### EXERCISE REQUIREMENTS
In the data below, which lines hold "button"? Copy every one.
TASK INPUTS section start
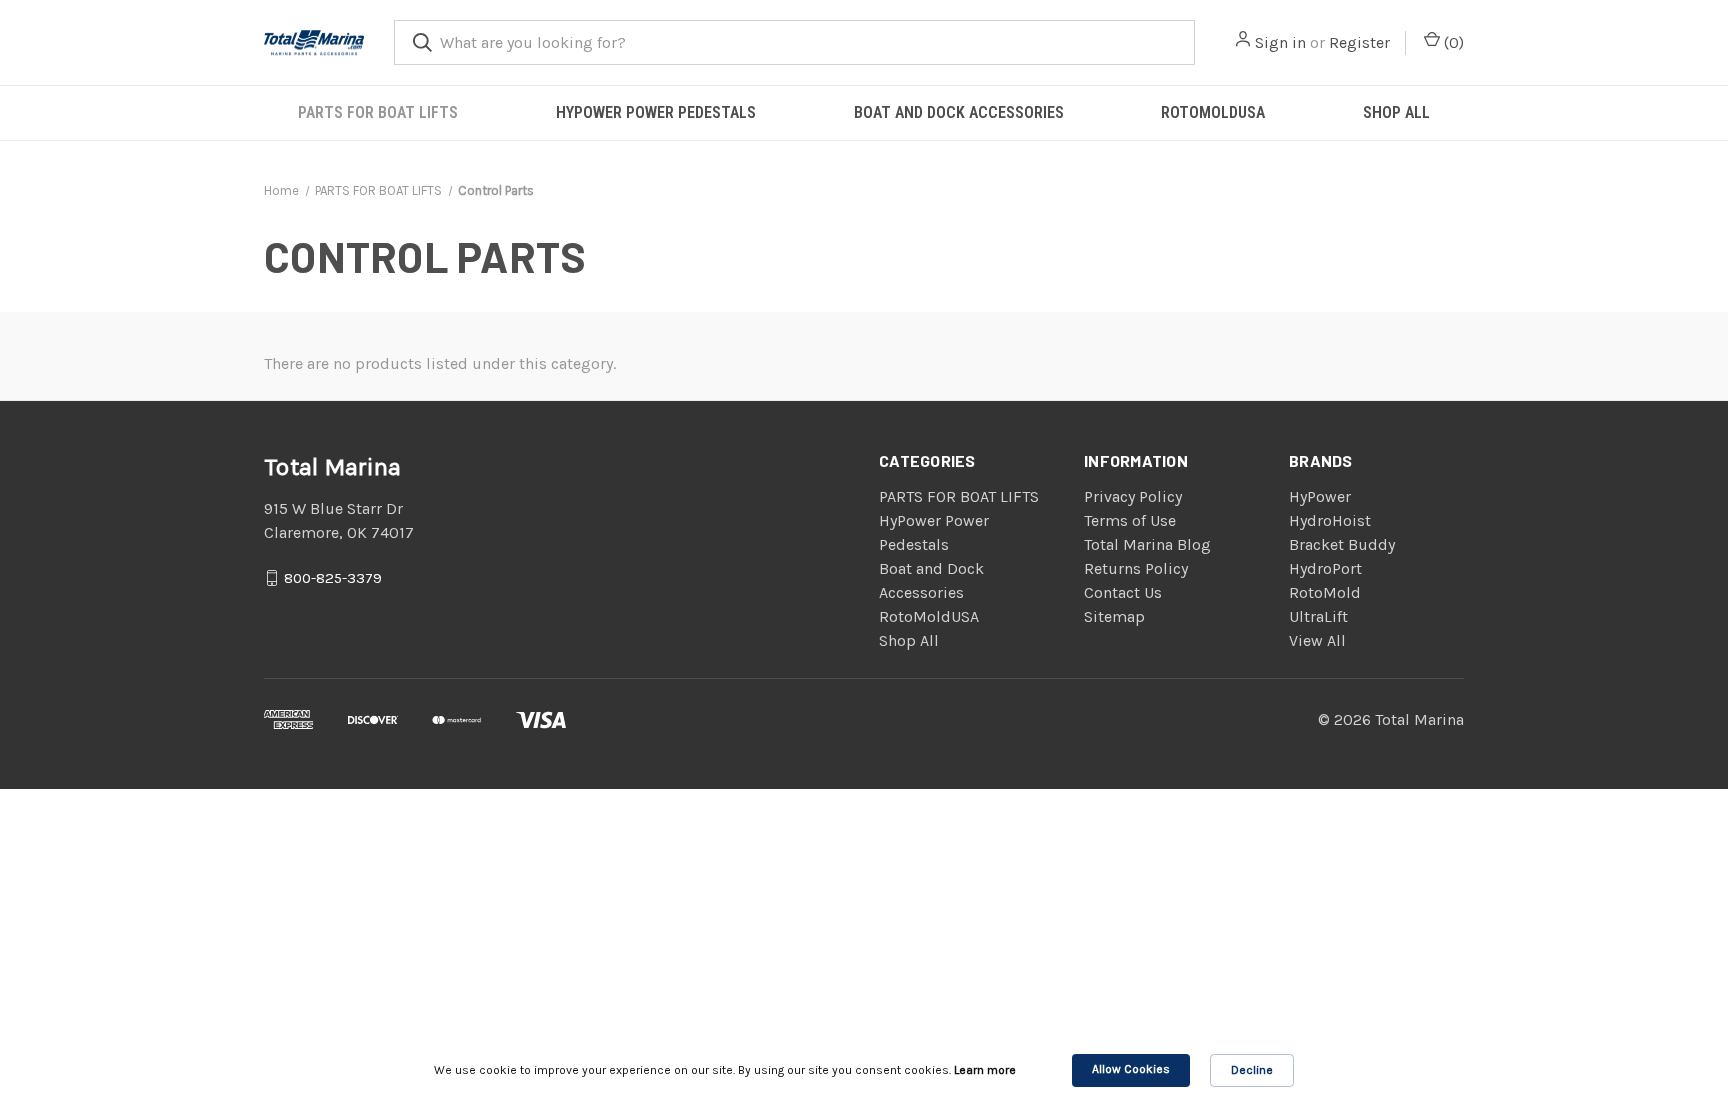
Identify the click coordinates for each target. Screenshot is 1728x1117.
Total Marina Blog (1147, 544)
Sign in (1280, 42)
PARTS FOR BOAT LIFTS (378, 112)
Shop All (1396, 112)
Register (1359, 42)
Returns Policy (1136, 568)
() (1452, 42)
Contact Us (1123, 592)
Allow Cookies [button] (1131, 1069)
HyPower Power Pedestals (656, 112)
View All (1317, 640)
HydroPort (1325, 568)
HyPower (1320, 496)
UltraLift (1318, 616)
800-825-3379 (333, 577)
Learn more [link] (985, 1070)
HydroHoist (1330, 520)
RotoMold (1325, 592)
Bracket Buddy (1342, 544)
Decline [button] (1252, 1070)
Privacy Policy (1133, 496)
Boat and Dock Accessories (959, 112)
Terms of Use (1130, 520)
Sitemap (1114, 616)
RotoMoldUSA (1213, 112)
TASK INPUTS section end
### EXERCISE OUTPUT
Allow Cookies [button] (1131, 1069)
Decline [button] (1252, 1070)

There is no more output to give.